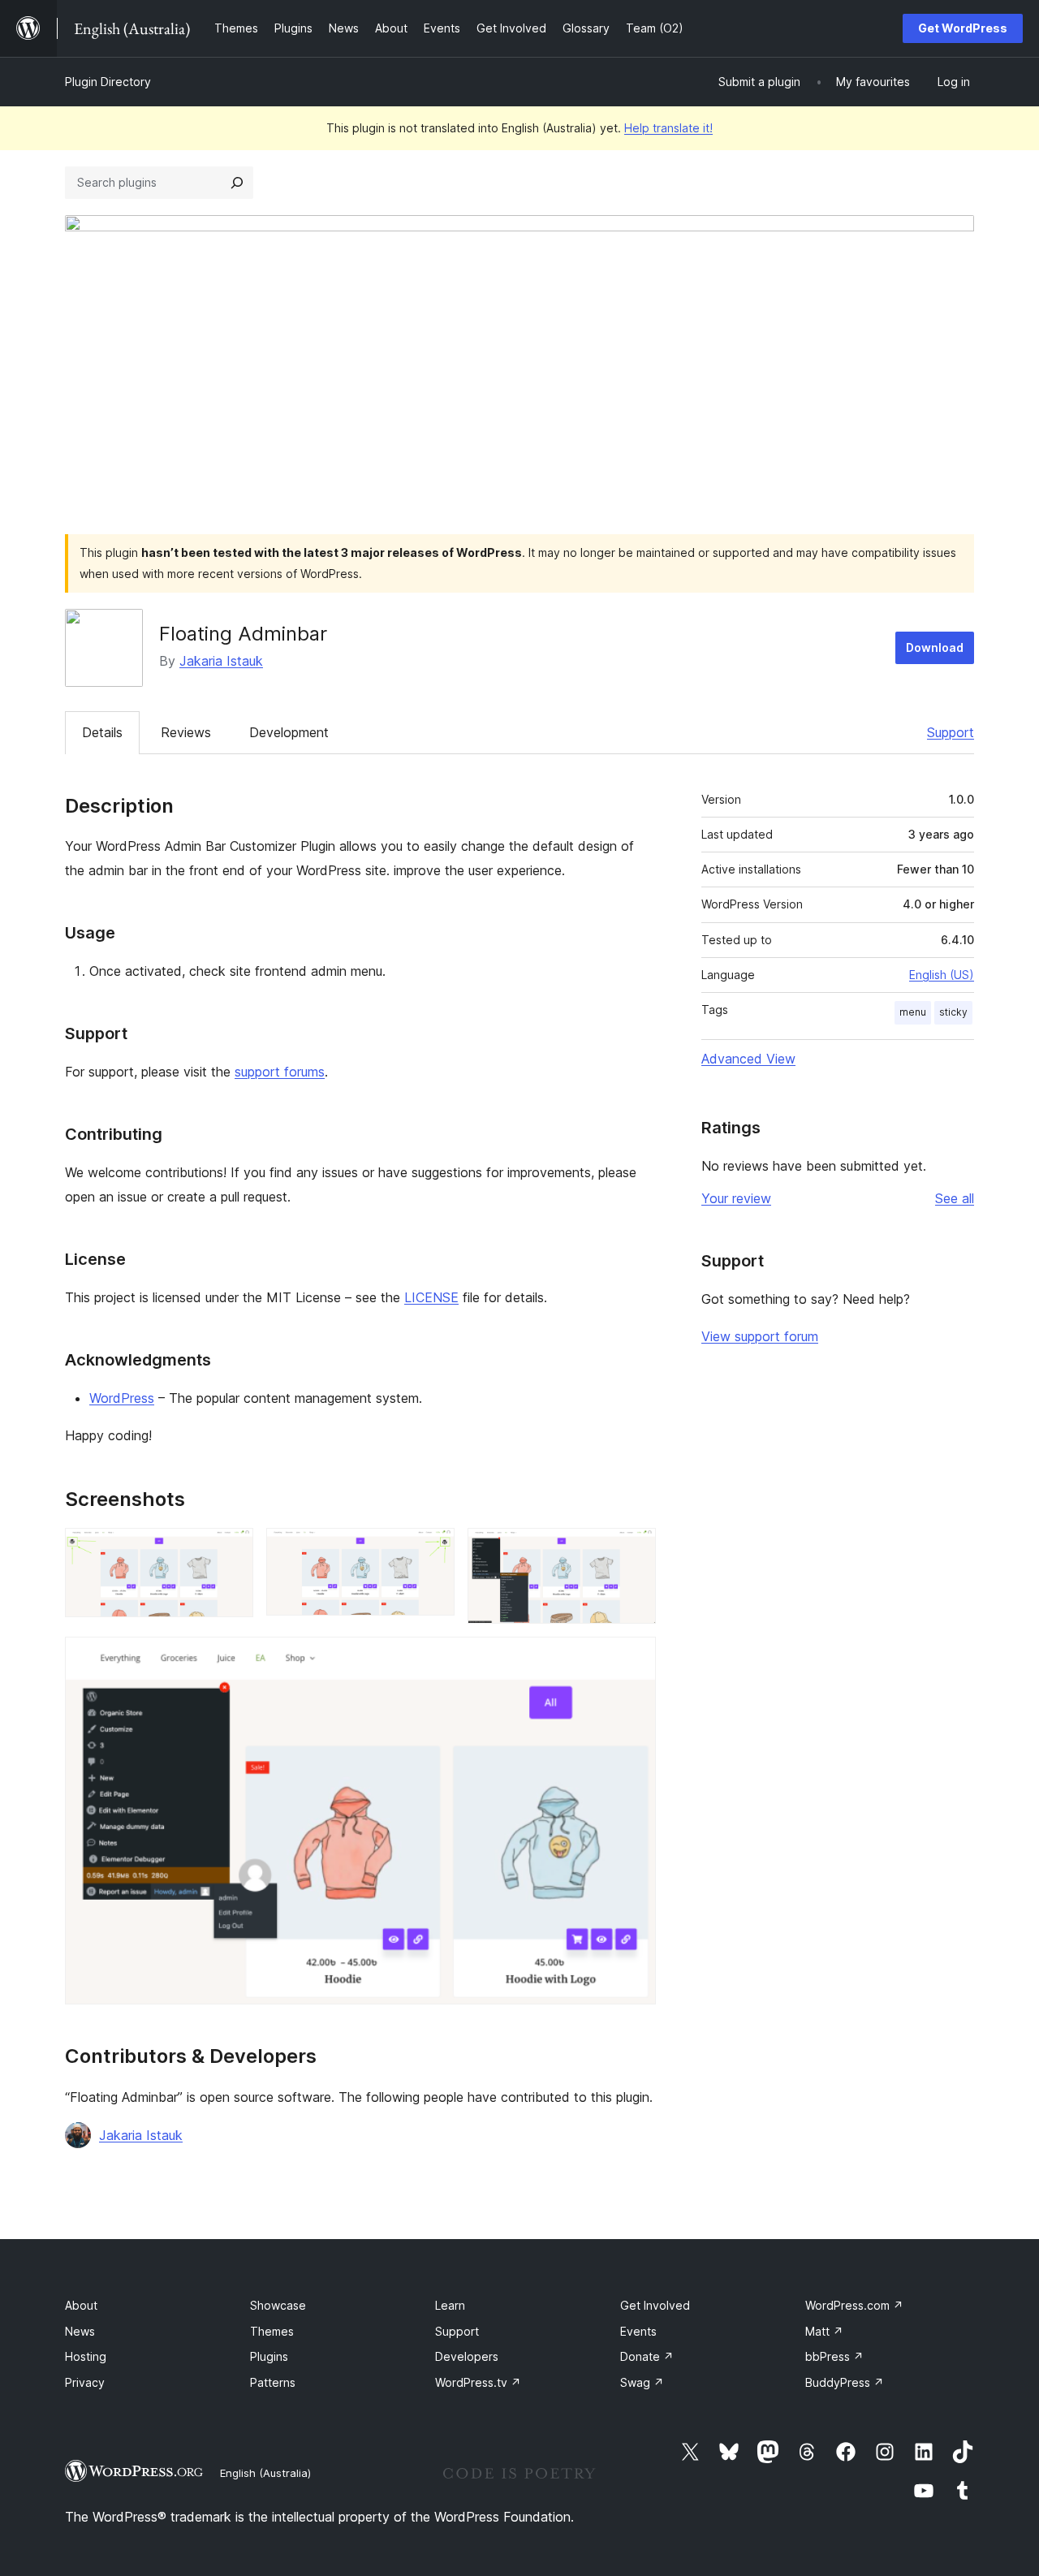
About (81, 2305)
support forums (280, 1072)
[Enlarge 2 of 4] (433, 1550)
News (80, 2331)
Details (102, 732)
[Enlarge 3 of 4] (634, 1550)
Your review (736, 1198)
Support (950, 732)
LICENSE (431, 1297)
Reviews (186, 732)
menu (912, 1012)
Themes (272, 2331)
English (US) (941, 975)
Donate (647, 2356)
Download (935, 647)
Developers (466, 2356)
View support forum (759, 1336)
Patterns (272, 2382)
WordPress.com (854, 2305)
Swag (642, 2382)
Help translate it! (668, 128)
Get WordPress (962, 28)
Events (638, 2331)
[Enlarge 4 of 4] (634, 1658)
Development (289, 732)
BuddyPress (844, 2382)
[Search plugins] (237, 182)
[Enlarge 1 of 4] (231, 1550)
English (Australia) (265, 2472)
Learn (450, 2305)
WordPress (121, 1398)
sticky (953, 1012)
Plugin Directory (108, 81)
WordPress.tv (478, 2382)
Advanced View (748, 1059)
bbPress (834, 2356)
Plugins (269, 2356)
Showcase (278, 2305)
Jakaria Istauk (221, 661)
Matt (824, 2331)
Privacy (85, 2382)
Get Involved (655, 2305)
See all (954, 1198)
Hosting (85, 2356)
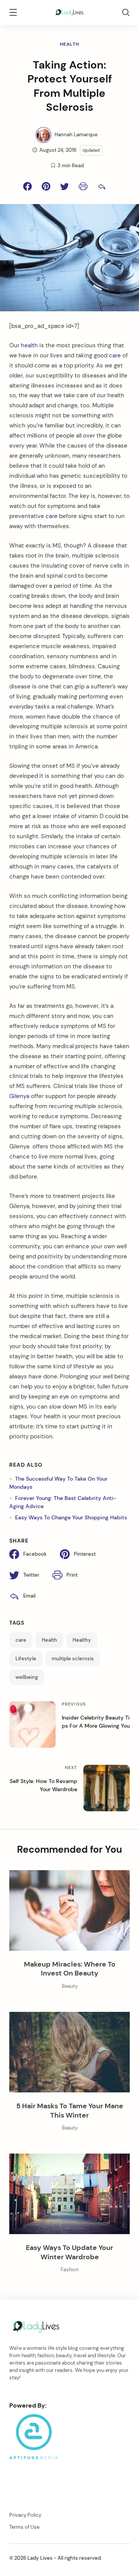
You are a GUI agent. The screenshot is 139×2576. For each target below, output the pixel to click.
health (29, 345)
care (115, 355)
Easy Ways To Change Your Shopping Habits (71, 1517)
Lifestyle (25, 1659)
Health (70, 44)
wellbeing (26, 1677)
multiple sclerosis (73, 1659)
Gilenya (20, 1096)
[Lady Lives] (69, 11)
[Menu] (13, 13)
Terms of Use (24, 2527)
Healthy (82, 1640)
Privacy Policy (25, 2515)
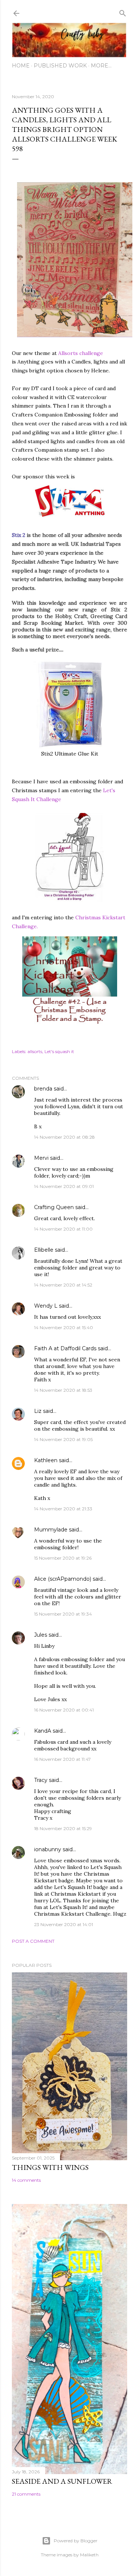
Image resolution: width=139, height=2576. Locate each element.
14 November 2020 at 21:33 (63, 1508)
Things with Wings (50, 2167)
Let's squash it (59, 1051)
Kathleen (45, 1460)
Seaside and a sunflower (62, 2481)
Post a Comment (33, 1941)
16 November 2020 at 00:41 (64, 1710)
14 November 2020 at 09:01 (64, 1186)
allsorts (34, 1051)
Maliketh (89, 2554)
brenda (43, 1088)
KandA (42, 1730)
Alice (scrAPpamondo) (62, 1579)
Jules (40, 1634)
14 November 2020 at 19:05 (63, 1439)
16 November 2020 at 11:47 (62, 1759)
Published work (60, 65)
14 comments (26, 2180)
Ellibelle (43, 1249)
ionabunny (47, 1849)
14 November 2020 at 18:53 (63, 1390)
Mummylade (50, 1529)
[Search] (122, 11)
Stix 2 (18, 535)
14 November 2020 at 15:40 (63, 1327)
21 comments (26, 2494)
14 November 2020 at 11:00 (63, 1229)
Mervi (41, 1158)
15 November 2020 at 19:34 (63, 1614)
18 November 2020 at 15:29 (63, 1828)
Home (21, 65)
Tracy (40, 1780)
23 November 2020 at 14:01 (63, 1924)
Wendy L (45, 1305)
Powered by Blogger (75, 2540)
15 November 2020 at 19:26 (63, 1558)
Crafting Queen (54, 1207)
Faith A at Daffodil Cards (65, 1348)
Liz (38, 1411)
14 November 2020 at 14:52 (63, 1285)
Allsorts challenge (80, 353)
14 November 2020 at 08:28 (64, 1137)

##############################

What to work on:
Set the pictures aside and retype exactly the lines above from the line with "BuddyPress (844, 2382)" to the line with "Easy Ways To", both included, adding no others.

Completed task:
BuddyPress (844, 2382)
[Search plugins] (237, 182)
[Enlarge 1 of 4] (231, 1550)
English (Australia) (265, 2472)
Learn (450, 2305)
WordPress (121, 1398)
sticky (953, 1012)
Plugin Directory (108, 81)
WordPress.tv (478, 2382)
Advanced View (748, 1059)
bbPress (834, 2356)
Plugins (269, 2356)
Showcase (278, 2305)
Jakaria Istauk (221, 661)
Matt (824, 2331)
Privacy (85, 2382)
Get Involved (655, 2305)
See all (954, 1198)
Hosting (85, 2356)
You are a GUI agent. The screenshot is 139×2576. For each target below, output the pixel to click.
health (29, 345)
care (115, 355)
Easy Ways To Change Your Shopping Habits (71, 1517)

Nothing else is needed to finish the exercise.